WORK REQUEST: Retype all of the records shown beneath this task, exactly as they stand.

Stored items
■ ■ ■ ■ ■ ■ ■
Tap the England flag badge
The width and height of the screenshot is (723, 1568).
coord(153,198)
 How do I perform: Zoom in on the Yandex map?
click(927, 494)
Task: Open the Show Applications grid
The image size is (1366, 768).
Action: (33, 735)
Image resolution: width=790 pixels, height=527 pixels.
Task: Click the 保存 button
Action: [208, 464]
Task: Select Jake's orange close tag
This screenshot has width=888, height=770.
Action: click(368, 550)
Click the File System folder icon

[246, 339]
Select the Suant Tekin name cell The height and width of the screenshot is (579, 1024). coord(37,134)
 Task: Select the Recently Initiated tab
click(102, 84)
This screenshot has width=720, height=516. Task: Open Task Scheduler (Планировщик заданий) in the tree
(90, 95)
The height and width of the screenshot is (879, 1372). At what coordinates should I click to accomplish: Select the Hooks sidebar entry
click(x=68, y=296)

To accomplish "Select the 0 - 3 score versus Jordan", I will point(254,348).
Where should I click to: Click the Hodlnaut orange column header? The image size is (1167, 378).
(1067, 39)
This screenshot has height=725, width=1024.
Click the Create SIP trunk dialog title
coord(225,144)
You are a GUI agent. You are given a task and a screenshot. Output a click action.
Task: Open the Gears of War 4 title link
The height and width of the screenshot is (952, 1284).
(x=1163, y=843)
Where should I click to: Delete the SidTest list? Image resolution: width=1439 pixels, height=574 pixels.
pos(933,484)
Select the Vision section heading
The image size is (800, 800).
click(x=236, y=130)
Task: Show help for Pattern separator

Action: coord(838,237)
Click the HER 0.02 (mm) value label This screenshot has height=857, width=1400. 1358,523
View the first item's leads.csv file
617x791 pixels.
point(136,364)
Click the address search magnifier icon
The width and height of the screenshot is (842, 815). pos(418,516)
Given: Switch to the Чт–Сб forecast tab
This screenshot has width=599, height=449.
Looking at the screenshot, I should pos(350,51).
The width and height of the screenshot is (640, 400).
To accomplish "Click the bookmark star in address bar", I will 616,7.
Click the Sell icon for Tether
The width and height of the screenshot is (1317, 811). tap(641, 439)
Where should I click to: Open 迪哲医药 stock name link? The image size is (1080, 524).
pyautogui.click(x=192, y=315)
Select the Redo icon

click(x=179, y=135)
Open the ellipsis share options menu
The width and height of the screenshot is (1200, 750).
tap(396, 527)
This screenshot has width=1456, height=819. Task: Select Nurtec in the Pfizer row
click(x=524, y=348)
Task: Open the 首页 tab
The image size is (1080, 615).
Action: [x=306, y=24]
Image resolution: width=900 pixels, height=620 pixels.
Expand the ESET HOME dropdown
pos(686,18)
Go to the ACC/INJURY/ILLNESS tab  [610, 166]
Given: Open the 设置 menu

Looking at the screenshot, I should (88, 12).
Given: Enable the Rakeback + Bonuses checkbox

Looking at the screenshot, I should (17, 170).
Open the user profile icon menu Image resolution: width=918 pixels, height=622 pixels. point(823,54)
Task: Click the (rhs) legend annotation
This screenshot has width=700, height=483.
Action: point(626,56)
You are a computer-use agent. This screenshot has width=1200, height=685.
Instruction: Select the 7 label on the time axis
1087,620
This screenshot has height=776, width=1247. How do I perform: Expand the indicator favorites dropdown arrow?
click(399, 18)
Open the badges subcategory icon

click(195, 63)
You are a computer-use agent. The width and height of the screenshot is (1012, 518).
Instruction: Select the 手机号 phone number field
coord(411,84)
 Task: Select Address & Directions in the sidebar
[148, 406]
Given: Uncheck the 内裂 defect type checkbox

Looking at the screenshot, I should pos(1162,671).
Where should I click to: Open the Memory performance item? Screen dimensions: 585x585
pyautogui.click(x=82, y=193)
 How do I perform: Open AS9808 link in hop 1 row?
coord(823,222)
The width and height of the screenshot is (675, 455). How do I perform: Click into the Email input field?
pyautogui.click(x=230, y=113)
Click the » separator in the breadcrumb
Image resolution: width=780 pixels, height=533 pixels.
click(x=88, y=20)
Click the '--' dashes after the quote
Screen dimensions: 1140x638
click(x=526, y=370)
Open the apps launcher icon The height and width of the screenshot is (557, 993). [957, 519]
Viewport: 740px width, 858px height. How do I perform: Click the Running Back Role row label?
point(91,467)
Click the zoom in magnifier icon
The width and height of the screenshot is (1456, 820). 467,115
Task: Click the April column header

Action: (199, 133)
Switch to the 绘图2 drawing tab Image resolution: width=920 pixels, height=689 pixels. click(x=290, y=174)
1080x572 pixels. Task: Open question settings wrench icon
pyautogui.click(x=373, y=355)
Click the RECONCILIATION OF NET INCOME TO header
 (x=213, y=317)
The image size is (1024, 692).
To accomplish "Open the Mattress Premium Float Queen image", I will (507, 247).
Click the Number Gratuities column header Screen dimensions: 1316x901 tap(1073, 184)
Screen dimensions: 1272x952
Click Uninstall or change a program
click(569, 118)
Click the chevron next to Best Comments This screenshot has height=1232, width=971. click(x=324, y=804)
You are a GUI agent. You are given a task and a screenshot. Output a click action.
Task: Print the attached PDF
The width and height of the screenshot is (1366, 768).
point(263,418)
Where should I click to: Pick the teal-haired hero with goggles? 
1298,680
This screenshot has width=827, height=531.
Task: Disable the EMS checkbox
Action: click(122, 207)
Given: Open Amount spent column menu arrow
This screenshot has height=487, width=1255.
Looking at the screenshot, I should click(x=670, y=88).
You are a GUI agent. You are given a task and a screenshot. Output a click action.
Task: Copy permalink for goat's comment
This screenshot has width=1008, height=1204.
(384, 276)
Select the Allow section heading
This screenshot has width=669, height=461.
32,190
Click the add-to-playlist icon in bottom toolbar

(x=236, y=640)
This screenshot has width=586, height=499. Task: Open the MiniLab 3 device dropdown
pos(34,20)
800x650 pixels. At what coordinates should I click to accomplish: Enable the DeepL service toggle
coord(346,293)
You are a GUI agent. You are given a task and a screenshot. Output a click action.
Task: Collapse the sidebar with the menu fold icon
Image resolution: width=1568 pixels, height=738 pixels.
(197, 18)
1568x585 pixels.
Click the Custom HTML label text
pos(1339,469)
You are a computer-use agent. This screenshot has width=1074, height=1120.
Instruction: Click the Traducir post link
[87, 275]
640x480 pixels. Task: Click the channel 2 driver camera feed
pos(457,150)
■ ■ ■ ■ ■ ■ ■
SOLUTION TO THIS PROBLEM:
Tap the England flag badge
The width and height of the screenshot is (723, 1568).
coord(153,198)
 How do I perform: Zoom in on the Yandex map?
click(927, 494)
Task: Open the Show Applications grid
The image size is (1366, 768).
Action: (33, 735)
Image resolution: width=790 pixels, height=527 pixels.
Task: Click the 保存 button
Action: [208, 464]
Task: Select Jake's orange close tag
This screenshot has width=888, height=770.
Action: click(368, 550)
Click the File System folder icon

[246, 339]
Select the Suant Tekin name cell The height and width of the screenshot is (579, 1024). coord(37,134)
 Task: Select the Recently Initiated tab
click(102, 84)
This screenshot has width=720, height=516. Task: Open Task Scheduler (Планировщик заданий) in the tree
(90, 95)
The height and width of the screenshot is (879, 1372). At what coordinates should I click to accomplish: Select the Hooks sidebar entry
click(x=68, y=296)

To accomplish "Select the 0 - 3 score versus Jordan", I will point(254,348).
Where should I click to: Click the Hodlnaut orange column header? The image size is (1167, 378).
(1067, 39)
This screenshot has height=725, width=1024.
Click the Create SIP trunk dialog title
coord(225,144)
You are a GUI agent. You are given a task and a screenshot. Output a click action.
Task: Open the Gears of War 4 title link
The height and width of the screenshot is (952, 1284).
(x=1163, y=843)
Where should I click to: Delete the SidTest list? Image resolution: width=1439 pixels, height=574 pixels.
pos(933,484)
Select the Vision section heading
The image size is (800, 800).
click(x=236, y=130)
Task: Show help for Pattern separator

Action: coord(838,237)
Click the HER 0.02 (mm) value label This screenshot has height=857, width=1400. 1358,523
View the first item's leads.csv file
617x791 pixels.
point(136,364)
Click the address search magnifier icon
The width and height of the screenshot is (842, 815). pos(418,516)
Given: Switch to the Чт–Сб forecast tab
This screenshot has width=599, height=449.
Looking at the screenshot, I should pos(350,51).
The width and height of the screenshot is (640, 400).
To accomplish "Click the bookmark star in address bar", I will 616,7.
Click the Sell icon for Tether
The width and height of the screenshot is (1317, 811). tap(641, 439)
Where should I click to: Open 迪哲医药 stock name link? The image size is (1080, 524).
pyautogui.click(x=192, y=315)
Select the Redo icon

click(x=179, y=135)
Open the ellipsis share options menu
The width and height of the screenshot is (1200, 750).
tap(396, 527)
This screenshot has width=1456, height=819. Task: Select Nurtec in the Pfizer row
click(x=524, y=348)
Task: Open the 首页 tab
The image size is (1080, 615).
Action: [x=306, y=24]
Image resolution: width=900 pixels, height=620 pixels.
Expand the ESET HOME dropdown
pos(686,18)
Go to the ACC/INJURY/ILLNESS tab  [610, 166]
Given: Open the 设置 menu

Looking at the screenshot, I should (88, 12).
Given: Enable the Rakeback + Bonuses checkbox

Looking at the screenshot, I should (17, 170).
Open the user profile icon menu Image resolution: width=918 pixels, height=622 pixels. point(823,54)
Task: Click the (rhs) legend annotation
This screenshot has width=700, height=483.
Action: point(626,56)
You are a computer-use agent. This screenshot has width=1200, height=685.
Instruction: Select the 7 label on the time axis
1087,620
This screenshot has height=776, width=1247. How do I perform: Expand the indicator favorites dropdown arrow?
click(399, 18)
Open the badges subcategory icon

click(195, 63)
You are a computer-use agent. The width and height of the screenshot is (1012, 518).
Instruction: Select the 手机号 phone number field
coord(411,84)
 Task: Select Address & Directions in the sidebar
[148, 406]
Given: Uncheck the 内裂 defect type checkbox

Looking at the screenshot, I should pos(1162,671).
Where should I click to: Open the Memory performance item? Screen dimensions: 585x585
pyautogui.click(x=82, y=193)
 How do I perform: Open AS9808 link in hop 1 row?
coord(823,222)
The width and height of the screenshot is (675, 455). How do I perform: Click into the Email input field?
pyautogui.click(x=230, y=113)
Click the » separator in the breadcrumb
Image resolution: width=780 pixels, height=533 pixels.
click(x=88, y=20)
Click the '--' dashes after the quote
Screen dimensions: 1140x638
click(x=526, y=370)
Open the apps launcher icon The height and width of the screenshot is (557, 993). [957, 519]
Viewport: 740px width, 858px height. How do I perform: Click the Running Back Role row label?
point(91,467)
Click the zoom in magnifier icon
The width and height of the screenshot is (1456, 820). 467,115
Task: Click the April column header

Action: (199, 133)
Switch to the 绘图2 drawing tab Image resolution: width=920 pixels, height=689 pixels. click(x=290, y=174)
1080x572 pixels. Task: Open question settings wrench icon
pyautogui.click(x=373, y=355)
Click the RECONCILIATION OF NET INCOME TO header
 (x=213, y=317)
The image size is (1024, 692).
To accomplish "Open the Mattress Premium Float Queen image", I will (507, 247).
Click the Number Gratuities column header Screen dimensions: 1316x901 tap(1073, 184)
Screen dimensions: 1272x952
Click Uninstall or change a program
click(569, 118)
Click the chevron next to Best Comments This screenshot has height=1232, width=971. click(x=324, y=804)
You are a GUI agent. You are given a task and a screenshot. Output a click action.
Task: Print the attached PDF
The width and height of the screenshot is (1366, 768).
point(263,418)
Where should I click to: Pick the teal-haired hero with goggles? 
1298,680
This screenshot has width=827, height=531.
Task: Disable the EMS checkbox
Action: click(122, 207)
Given: Open Amount spent column menu arrow
This screenshot has height=487, width=1255.
Looking at the screenshot, I should click(x=670, y=88).
You are a GUI agent. You are given a task and a screenshot. Output a click action.
Task: Copy permalink for goat's comment
This screenshot has width=1008, height=1204.
(384, 276)
Select the Allow section heading
This screenshot has width=669, height=461.
32,190
Click the add-to-playlist icon in bottom toolbar

(x=236, y=640)
This screenshot has width=586, height=499. Task: Open the MiniLab 3 device dropdown
pos(34,20)
800x650 pixels. At what coordinates should I click to accomplish: Enable the DeepL service toggle
coord(346,293)
You are a GUI agent. You are given a task and a screenshot. Output a click action.
Task: Collapse the sidebar with the menu fold icon
Image resolution: width=1568 pixels, height=738 pixels.
(197, 18)
1568x585 pixels.
Click the Custom HTML label text
pos(1339,469)
You are a computer-use agent. This screenshot has width=1074, height=1120.
Instruction: Click the Traducir post link
[87, 275]
640x480 pixels. Task: Click the channel 2 driver camera feed
pos(457,150)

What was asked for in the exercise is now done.